The CU School of Medicine was part of a multi-site clinical trial into the effectiveness of metformin, ivermectin and fluvoxamine in non-hospitalised adults with Covid-19.
The study, which launched in January 2021, included those who were vaccinated and those who were not, as well as people who were pregnant.
At CU, the trial was overseen by Jacinda Nicklas, MD, MPH/MSPH, Associate Professor of Internal Medicine.
Reduction in hospitalisations
“These are all generic, inexpensive drugs, so that was partly why we wanted to study them,” Nicklas says. “Around the world, not everyone can afford the more expensive drugs that we’re using in the US.”
The researchers enrolled patients who were classified as overweight and obese and thus more likely to be hospitalised for Covid-19. The study looked to see if any of the medications prevented low oxygen saturation (below 93%), emergency department visits, hospitalisation or death.
Ivermectin and fluvoxamine had no effect on any of the conditions, but metformin lowered the odds of emergency department visits, hospitalisations or death due to Covid-19 by over 40%; over 50% if prescribed early in onset of symptoms.
“Metformin was the only one of the three drugs that lowered the odds of that composite outcome when we took out the pulse oximetry,” Nicklas says.
“Certainly, it’s not definitive and needs to be studied it further, but the data are suggestive that there may be something there.”
Impact on long Covid
The research continues to investigate whether any of the drugs have an impact on ‘long Covid’, symptoms such as fatigue, fever and shortness of breath that linger beyond an initial Covid-19 infection.
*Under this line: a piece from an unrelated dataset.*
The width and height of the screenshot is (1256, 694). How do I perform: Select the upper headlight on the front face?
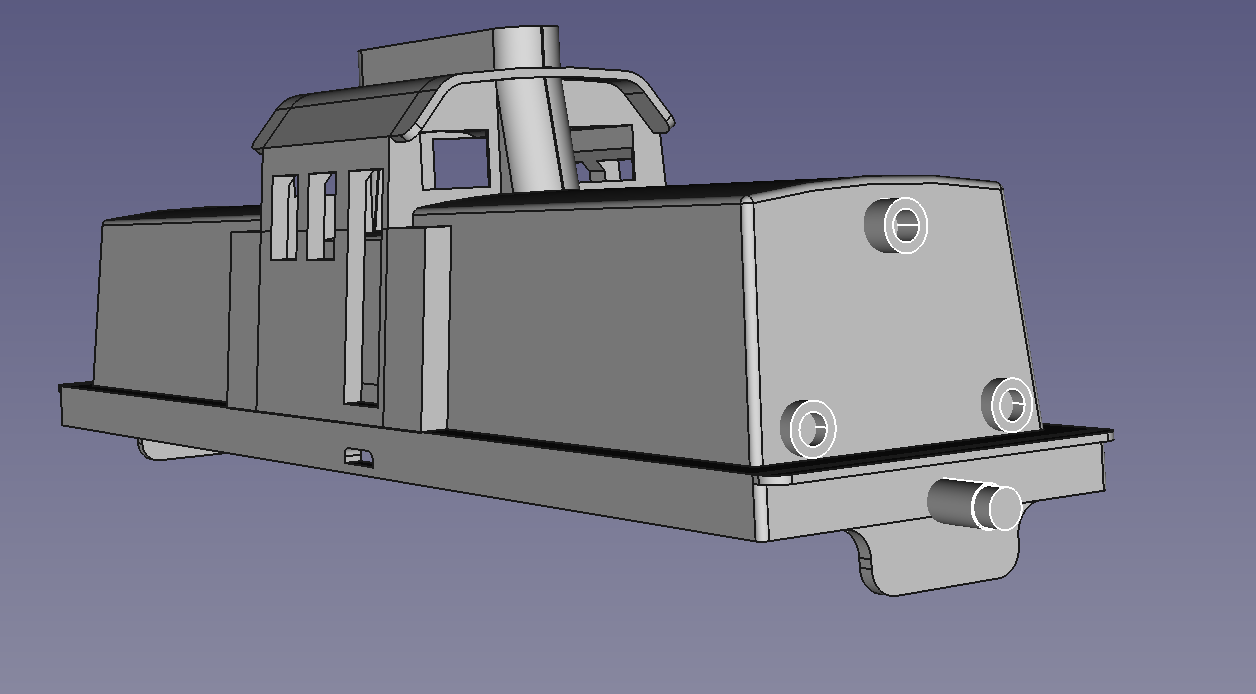pyautogui.click(x=897, y=224)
“We don’t have the results yet, but we are looking to see if any of these medications actually changes the trajectory of long Covid or the incidence of long Covid,” Nicklas says.
Unusual remote study
This was the first trial Nicklas has conducted completely remotely.
“As you might imagine, we didn’t want to have contact with people who had active Covid disease, particularly early in the pandemic,” Nicklas says.
“So we conducted the entire study remotely, including sending a box to their house with everything they needed for data collection. They had surveys to keep track of their symptoms, and we had them do viral swabs that we would have FedEx pick up. It was great to see we can actually do a study that way.”